Exercise requirements:
• A. Answer these questions from the text on classifying Uber drivers:
(i) What does the contract between Uber and its drivers say about their status?
(ii) In what month and year did California approve Assembly Bill No. 5?
(iii) Besides California, which states have adopted the ABC Test?
• B. Continue the text on classifying Uber drivers as employees or independent contractors from the point where it ends.

Text excerpt:
=== Begin Enclosure ===

TABLE 2: Application of the financial control subcategories.

Type of relationship: This category analyses the relationship between the parties and whether the contract reflects the true nature of the relationship they intend to form. Four subcategories aid in this assessment:

  1. Written contracts: A written contract, indicating either that a worker is an employee or independent contractor, is insufficient if the true nature of relations between the business and worker reflects the opposite (IRS 2021b).

    The contract between Uber and its drivers states that the drivers are independent contractors.

  2. Employee benefits: Independent contractors are typically not entitled to benefits, such as insurance, pension plans, paid leave and disability insurance. However, the absence of such benefits does not necessarily disqualify a worker from being an employee (IRS 2021b).

    Uber does not provide drivers with these benefits. Although not conclusive, this suggests independent contractor status.

  3. Permanency of the relationship: Relationships created with the intent by both parties of being indefinite, is indicative of an employer–employee relationship. A relationship that is intended to last for a project or predetermined period suggests that the worker is an independent contractor (IRS 2021b).

    The relationship between Uber and its drivers exists on a trip-by-trip basis. However, it could also be said that at the time of registering with Uber the parties do not have a fixed end point in mind.

  4. Services provided as key activities of the business: A worker providing such services is more likely to be subject to the control of a business and therefore an employee (IRS 2021b).

    Transport is the essence of Uber’s business. Drivers are therefore providing a key service, which is being controlled by means of the rating system, as discussed under behavioural control. Uber drivers are not allowed to delegate or subcontract to a third party.

The application of the type of relationship category may be summarised as presented in Table 3.

TABLE 3: Application of the type of relationship subcategories.

Whereas application of the behavioural control considerations suggested employee classification and the financial control considerations leaned towards independent contractor status, the type of relationship does not appear to favour either outcome. Classification as either employee or independent contractor therefore seems possible when applying the Control Test holistically.

The ABC test

The state of California approved Assembly Bill No. 5 in September 2019, which prescribes the adoption of what has become referred to as the ABC Test, as applied in the case of Dynamex Operations West v. Superior Court of Los Angeles (Worker Status: Employees and Independent Contractors, Assembly Bill 2019). This test has since also been adopted by the states of Illinois, Massachusetts and New Jersey (Sondermann Capizzi 2019). The ABC Test assumes an individual to be an employee, unless all three (A, B and C) of the following factors are proved to be present, in which case the individual will be accepted as an independent contractor (Worker Status: Employees and Independent Contractors, Assembly Bill 2019):

  • The individual is free from the control of the hiring company
  • The individual is performing work that exceeds the scope of the company’s core business
  • The individual is actively and independently running his or her own business that is of the same nature as the service that will be provided to the hiring company.

=== End Enclosure ===

Saved entries
=== Begin Enclosure ===

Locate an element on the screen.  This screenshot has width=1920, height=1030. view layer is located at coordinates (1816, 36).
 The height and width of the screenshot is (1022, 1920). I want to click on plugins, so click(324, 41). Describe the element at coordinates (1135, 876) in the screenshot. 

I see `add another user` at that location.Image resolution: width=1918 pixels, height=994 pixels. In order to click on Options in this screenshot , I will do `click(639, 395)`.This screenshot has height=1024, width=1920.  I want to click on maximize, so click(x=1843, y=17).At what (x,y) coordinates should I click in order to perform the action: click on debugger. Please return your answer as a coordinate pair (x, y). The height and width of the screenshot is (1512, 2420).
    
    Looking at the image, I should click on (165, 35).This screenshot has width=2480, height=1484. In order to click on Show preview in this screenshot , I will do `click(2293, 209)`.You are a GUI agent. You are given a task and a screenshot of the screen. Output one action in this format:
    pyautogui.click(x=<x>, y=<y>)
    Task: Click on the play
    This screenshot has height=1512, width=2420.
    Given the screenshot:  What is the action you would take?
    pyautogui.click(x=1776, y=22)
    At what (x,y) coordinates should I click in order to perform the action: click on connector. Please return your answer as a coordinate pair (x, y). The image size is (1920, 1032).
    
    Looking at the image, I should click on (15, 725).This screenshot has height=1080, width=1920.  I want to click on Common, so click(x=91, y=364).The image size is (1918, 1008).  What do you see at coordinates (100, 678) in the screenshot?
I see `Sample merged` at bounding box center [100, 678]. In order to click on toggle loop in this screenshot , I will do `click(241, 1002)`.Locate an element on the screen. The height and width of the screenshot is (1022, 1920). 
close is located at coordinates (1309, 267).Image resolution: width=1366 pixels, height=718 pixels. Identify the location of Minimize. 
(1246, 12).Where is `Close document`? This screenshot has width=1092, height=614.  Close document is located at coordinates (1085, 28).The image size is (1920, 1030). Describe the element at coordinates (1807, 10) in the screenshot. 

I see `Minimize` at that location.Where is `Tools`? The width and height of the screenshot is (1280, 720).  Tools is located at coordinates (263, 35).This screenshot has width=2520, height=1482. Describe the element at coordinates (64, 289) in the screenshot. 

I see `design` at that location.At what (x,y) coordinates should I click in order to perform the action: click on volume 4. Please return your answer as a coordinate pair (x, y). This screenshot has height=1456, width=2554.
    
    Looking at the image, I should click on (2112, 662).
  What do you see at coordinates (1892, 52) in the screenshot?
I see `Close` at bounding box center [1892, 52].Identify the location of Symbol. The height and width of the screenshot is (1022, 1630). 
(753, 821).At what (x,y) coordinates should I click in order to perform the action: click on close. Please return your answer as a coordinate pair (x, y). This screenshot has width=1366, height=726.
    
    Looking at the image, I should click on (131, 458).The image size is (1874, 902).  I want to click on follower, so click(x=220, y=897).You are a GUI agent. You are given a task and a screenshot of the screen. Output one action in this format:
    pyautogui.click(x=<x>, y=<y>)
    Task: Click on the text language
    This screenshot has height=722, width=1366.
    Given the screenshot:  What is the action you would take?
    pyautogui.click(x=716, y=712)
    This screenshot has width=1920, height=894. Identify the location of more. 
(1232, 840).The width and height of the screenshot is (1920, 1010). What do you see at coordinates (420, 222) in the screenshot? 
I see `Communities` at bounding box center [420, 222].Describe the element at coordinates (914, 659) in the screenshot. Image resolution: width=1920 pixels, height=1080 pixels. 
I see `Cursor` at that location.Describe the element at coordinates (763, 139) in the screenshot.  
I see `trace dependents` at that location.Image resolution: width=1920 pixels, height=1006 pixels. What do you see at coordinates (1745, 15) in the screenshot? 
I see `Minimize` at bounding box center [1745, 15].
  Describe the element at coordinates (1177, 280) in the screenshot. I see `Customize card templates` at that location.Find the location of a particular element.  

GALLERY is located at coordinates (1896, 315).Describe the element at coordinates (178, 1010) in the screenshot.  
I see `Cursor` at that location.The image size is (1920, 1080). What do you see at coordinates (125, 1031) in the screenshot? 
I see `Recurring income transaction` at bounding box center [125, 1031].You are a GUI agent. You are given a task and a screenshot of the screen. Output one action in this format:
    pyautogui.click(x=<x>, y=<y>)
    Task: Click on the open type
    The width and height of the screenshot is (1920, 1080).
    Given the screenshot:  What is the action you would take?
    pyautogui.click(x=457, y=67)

=== End Enclosure ===

Results:
• A.
(i) It states that the drivers are independent contractors.
(ii) September 2019.
(iii) Illinois, Massachusetts and New Jersey.

• B.
The application of the ABC Test to an Uber driver scenario may therefore yield the interpretation presented in Table 4. As all three factors must be proved to be present, it is submitted that B disqualifies Uber drivers from being independent contractors in terms of this test, as they participate in the core business activity of Uber, being the transportation of people. Uber drivers will therefore probably be seen as employees in terms of this test.

TABLE 4: Application of the ABC Test.
The economic realities test

This test considers both the issue of control and whether the economic reality is that of dependence on the employer or of an independent business (Bruce 2019). The test hinges on six factors, none of which are individually conclusive (McCabe 2016):

  1. The extent to which the services rendered are an integral part of the principal’s business

  2. The permanency of the relationship

  3. The amount of the alleged contractor’s investment in facilities and equipment

  4. The nature and degree of control by the principal

  5. The alleged contractor’s opportunities for profit and loss

  6. The amount of initiative, judgment, or foresight in open market competition with others required for the success of the claimed independent contractor. (U.S. Department of Labor 2008)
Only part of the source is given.